Comme l’affirme le président sud-africain Cyril Ramaphosa, il n’est pas nécessaire d’aimer les journalistes ou leur travail pour soutenir cette initiative.
« Il faut défendre rigoureusement le droit des journalistes à faire leur travail, à écrire, à publier et aussi à diffuser ce qu’ils aiment, même si nous ne sommes pas d’accord avec tout ou partie », a déclaré M. Ramaphosa. « L’Afrique est en marche pour enraciner une culture des droits de l’homme, de la démocratie, de l’égalité des sexes, de l’inclusion, de la paix, de la prospérité, de la sécurité pour tous nos citoyens, et de la liberté et de l’indépendance sans entrave des médias. La plate-forme numérique pour la sécurité des journalistes en Afrique est un outil important pour promouvoir la sécurité des journalistes et des autres travailleurs des médias à travers l’Afrique ».
Mais, les défenseurs de la liberté des médias n’ont pas tardé à le souligner, cela ne signifie pas que les journalistes sont sans responsabilités. Lors du lancement virtuel du site web, les défenseurs de la liberté des médias ont parlé de Félicien Kabuga, fondateur de la tristement célèbre Radio Télévision Libre des Mille Collines au Rwanda. Il s’agit de l’organisme dont les journalistes ont activement encouragé les Rwandais à participer au génocide de 1994 qui a fait plus de 800 000 morts.
L’utilisation de cette plateforme par Kabuga pour répandre la haine et inciter à la violence l’a conduit en prison, à La Haye.
Le chef du Secrétariat de l’architecture de la gouvernance africaine de l’UA, Salah Hammad, déclare que l’UA établit une ligne directe entre un journalisme honnête et des sociétés robustes et pacifiques.
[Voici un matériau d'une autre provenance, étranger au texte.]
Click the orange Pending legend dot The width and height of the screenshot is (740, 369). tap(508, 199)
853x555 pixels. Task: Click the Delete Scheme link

« Ainsi, lorsque nous parlons des droits des personnes, des droits de l’homme et des droits des peuples en Afrique, nous ne pouvons pas vraiment exclure la liberté des médias ainsi qu’un droit à l’expression et un droit à la liberté d’expression ainsi qu’un droit à l’information », a-t-il déclaré. « Et l’Union africaine, dans son acte constitutif, a clairement indiqué que l’Union africaine, dans sa totalité, est bien sûr très favorable à la promotion et à la protection de ces droits ».
La plate-forme permettra de maintenir l’attention sur les violations continues, comme la mort par balle, le 19 janvier, d’un diffuseur éthiopien dans la région du Tigré, déchirée par le conflit. Le Conseil éthiopien indépendant des droits de l’homme affirme que le journaliste, Dawit Kebede Araya, et un ami ont été tués par les forces de sécurité dans un style d’exécution.